Complication gravissime, elle survient dans environ 1 % des prééclampsies. Elle doit être redoutée devant certains symptômes qui doivent être particulièrement surveillés : céphalées en casque, douleurs abdominales intenses, nausées et vomissements, acouphènes et phosphènes, majoration des œdèmes.

Elle se manifeste par des crises convulsives généralisées, tonico-cloniques, suivi d'un coma post-critique. Le risque maternel est la survenue d'un état de mal épileptique, d'hémorragie cérébrale, d'infarctus cérébral, d'insuffisance respiratoire. La mortalité fœtale est très élevée (50 à 80 %).

Le traitement est une urgence absolue : libération des voies aériennes supérieures, traitement antiépileptique (par benzodiazépines), puis extraction fœtale par césarienne dès la fin de la crise.

La crise d'éclampsie peut se produire dans les 48 heures suivant l'accouchement.

[modifier] Hématome rétro-placentaire

Voir l'article détaillé : hématome rétro-placentaire.

[modifier] HELLP syndrome

C'est un syndrome grave, de définition purement biologique :

  • hémolyse, avec hausse des LDH, présence de schyzocytes, baisse de l'haptoglobine,
  • cytolyse hépatique avec hausse des transaminases,
  • thrombopénie inférieure à 100 000 plaquettes par mm³ de sang.

Ce syndrome témoigne de micro-angiopathie thrombotique et peut se compliquer d'hématome sous-capsulaire du foie, de rupture du foie. Le traitement est ici aussi l'extraction fœtale urgente.

[modifier] Autres complications maternelles

  • Hémorragie cérébrale
  • Œdème aiguë du poumon
  • Insuffisance rénale aiguë
  • Rupture hépatique

sont responsables des décès maternels.

[modifier] Complications fœtales

  • Mort fœtale in utero
  • Retard de croissance dysharmonieux
  • Souffrance fœtale aiguë (en particulier en cas d'hématome rétro-placentaire et d'éclampsie)
  • Prématurité (liée à l'obligation de césarienne urgente provoquée par les complications. De part les causes profondes de l'hypertension artérielle gravidique (anomalies du placenta), le seul vrai traitement est l'accouchement.)

[modifier] Traitement

Il est difficile de mettre en évidence le bénéfice du traitement médical de l'hypertension artérielle gravidique. Normaliser la tension artérielle ne diminue pas le risque d'hématome rétro placentaire, ne diminue pas les retards de croissance intra utérin. Le traitement n'a aucune influence sur la morbidité et la mortalité néonatale. La gravité de certaines hypertensions artérielles gravidiques précoces oblige parfois à proposer une interruption médicale de grossesse.
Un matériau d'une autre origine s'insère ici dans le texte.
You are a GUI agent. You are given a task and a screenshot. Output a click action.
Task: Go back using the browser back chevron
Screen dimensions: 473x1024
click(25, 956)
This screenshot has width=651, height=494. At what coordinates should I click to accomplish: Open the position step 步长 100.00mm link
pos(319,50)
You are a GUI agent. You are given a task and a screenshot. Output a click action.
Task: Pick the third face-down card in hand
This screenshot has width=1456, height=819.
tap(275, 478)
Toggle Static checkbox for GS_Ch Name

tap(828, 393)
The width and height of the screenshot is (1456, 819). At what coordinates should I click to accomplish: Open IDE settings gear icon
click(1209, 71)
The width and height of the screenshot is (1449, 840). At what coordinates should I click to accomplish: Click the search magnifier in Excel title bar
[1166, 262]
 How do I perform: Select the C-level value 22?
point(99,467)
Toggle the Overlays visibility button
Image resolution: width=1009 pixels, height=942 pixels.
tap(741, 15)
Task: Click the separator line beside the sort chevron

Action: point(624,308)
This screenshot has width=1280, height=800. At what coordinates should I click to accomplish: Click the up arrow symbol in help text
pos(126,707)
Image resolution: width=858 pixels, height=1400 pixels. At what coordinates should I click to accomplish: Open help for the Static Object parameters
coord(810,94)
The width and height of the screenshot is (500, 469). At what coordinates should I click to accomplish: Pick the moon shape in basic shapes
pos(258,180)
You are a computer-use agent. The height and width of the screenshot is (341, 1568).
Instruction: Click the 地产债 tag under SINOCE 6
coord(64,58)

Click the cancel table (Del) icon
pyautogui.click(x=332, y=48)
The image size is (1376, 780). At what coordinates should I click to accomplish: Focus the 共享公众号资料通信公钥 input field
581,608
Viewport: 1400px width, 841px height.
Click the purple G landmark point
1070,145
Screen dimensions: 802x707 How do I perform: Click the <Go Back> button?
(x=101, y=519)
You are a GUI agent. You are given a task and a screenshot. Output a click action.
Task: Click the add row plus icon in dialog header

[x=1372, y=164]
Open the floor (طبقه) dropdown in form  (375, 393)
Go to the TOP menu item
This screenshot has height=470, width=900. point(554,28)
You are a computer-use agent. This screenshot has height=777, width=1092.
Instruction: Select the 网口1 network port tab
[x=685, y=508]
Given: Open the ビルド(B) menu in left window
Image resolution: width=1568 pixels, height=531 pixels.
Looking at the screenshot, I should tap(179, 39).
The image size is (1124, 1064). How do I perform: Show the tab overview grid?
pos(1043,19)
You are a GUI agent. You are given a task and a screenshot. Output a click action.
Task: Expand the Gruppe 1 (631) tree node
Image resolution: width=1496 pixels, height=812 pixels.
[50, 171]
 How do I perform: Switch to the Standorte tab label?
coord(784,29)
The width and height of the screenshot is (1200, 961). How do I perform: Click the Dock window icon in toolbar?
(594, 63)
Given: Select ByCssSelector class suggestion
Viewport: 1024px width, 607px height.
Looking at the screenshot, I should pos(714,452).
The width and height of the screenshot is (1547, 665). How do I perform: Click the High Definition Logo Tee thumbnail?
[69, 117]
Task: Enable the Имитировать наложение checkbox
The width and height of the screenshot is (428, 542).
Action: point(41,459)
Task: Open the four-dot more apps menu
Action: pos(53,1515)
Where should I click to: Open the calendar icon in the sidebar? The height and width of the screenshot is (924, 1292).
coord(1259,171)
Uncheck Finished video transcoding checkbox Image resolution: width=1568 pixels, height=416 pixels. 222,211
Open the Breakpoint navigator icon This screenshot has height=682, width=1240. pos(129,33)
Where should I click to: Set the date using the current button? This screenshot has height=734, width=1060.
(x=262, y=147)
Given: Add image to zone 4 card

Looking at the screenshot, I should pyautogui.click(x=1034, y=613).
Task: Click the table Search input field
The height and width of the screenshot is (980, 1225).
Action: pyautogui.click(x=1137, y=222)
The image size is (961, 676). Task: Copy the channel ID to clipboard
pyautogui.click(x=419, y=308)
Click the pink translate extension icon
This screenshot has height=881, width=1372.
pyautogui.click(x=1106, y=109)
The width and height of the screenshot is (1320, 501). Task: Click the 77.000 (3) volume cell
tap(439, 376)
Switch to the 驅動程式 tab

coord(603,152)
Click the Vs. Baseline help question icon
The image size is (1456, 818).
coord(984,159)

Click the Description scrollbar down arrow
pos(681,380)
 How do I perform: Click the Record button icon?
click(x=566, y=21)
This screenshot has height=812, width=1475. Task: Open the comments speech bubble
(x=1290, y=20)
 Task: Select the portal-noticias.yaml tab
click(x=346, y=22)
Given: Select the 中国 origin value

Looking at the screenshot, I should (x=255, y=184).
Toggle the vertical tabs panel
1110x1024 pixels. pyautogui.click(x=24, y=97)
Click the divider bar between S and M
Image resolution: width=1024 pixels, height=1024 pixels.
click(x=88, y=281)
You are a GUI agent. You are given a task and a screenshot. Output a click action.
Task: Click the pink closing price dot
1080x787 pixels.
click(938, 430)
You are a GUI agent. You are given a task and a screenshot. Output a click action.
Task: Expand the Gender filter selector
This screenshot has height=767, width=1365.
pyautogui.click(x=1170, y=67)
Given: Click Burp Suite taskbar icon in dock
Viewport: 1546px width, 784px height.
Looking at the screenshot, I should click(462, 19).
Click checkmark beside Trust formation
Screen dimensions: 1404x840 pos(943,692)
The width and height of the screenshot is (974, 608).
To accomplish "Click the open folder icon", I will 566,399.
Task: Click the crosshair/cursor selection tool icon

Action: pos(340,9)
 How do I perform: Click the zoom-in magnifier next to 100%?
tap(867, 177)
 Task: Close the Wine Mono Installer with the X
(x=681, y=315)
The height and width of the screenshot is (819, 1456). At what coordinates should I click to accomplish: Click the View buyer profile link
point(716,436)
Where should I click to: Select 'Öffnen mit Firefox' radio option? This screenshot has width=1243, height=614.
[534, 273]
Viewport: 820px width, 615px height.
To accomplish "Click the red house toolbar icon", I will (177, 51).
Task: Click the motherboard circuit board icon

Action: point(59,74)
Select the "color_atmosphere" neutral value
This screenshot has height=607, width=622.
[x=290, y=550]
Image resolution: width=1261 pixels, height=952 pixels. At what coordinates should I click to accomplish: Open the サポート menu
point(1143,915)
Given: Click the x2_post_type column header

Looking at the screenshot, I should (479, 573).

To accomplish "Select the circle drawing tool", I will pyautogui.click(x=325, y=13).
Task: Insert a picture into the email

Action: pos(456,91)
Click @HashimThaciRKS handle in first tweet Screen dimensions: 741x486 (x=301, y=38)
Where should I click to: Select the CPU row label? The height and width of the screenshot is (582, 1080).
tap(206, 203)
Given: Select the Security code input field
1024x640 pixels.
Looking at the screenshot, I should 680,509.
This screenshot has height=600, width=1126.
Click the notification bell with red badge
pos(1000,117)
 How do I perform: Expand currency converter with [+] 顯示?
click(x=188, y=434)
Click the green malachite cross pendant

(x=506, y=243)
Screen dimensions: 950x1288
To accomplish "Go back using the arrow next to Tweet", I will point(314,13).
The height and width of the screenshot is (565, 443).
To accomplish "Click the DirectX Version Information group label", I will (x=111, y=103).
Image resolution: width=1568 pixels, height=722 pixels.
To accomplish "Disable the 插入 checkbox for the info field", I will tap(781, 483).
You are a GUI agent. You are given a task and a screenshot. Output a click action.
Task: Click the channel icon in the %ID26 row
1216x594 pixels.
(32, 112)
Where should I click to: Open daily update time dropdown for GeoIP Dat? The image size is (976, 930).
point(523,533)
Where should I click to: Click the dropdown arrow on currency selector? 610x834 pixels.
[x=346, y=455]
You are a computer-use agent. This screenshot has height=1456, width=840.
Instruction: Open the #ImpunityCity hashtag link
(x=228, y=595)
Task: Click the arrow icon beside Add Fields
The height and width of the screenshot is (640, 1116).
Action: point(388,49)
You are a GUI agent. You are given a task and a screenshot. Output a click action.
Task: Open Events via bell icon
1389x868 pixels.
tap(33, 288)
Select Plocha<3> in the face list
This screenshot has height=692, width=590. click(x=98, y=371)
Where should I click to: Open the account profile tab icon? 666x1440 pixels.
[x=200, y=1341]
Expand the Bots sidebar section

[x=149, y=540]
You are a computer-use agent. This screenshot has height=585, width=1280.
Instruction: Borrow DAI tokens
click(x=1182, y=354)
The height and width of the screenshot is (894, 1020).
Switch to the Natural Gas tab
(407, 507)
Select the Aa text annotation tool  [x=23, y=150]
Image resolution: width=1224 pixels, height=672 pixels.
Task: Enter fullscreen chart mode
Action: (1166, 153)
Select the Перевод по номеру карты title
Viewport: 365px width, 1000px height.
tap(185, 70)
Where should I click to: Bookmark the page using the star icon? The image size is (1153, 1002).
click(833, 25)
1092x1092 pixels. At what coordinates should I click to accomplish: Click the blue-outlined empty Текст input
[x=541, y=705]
Le seul vrai traitement de l'hypertension artérielle gravidique est l'arrêt de la grossesse.

[modifier] Hypertension artérielle gravidique non compliquée

  • Repos au lit, sur le flanc gauche (décubitus latéral gauche) afin d'améliorer la perfusion du placenta en décomprimant la veine cave inférieure,
  • arrêt de travail jusqu'à l'accouchement,
  • traitement antihypertenseur (alfa methyl dopa , hydralazine et inhibiteurs calciques sont autorisés),
  • diurétiques, inhibiteurs de l'enzyme de conversion et régime sans sel sont formellement contre-indiqués (en effet, l'hypertension gravidique s'accompagne d'une hypovolémie relative qu'il ne faut surtout pas aggraver),
  • surveillance stricte à domicile par un médecin ou une sage femme avec examens biologiques, échographiques, doppler régulier et hospitalisation en cas de signe de gravité (apparition d'une protéinurie en particulier).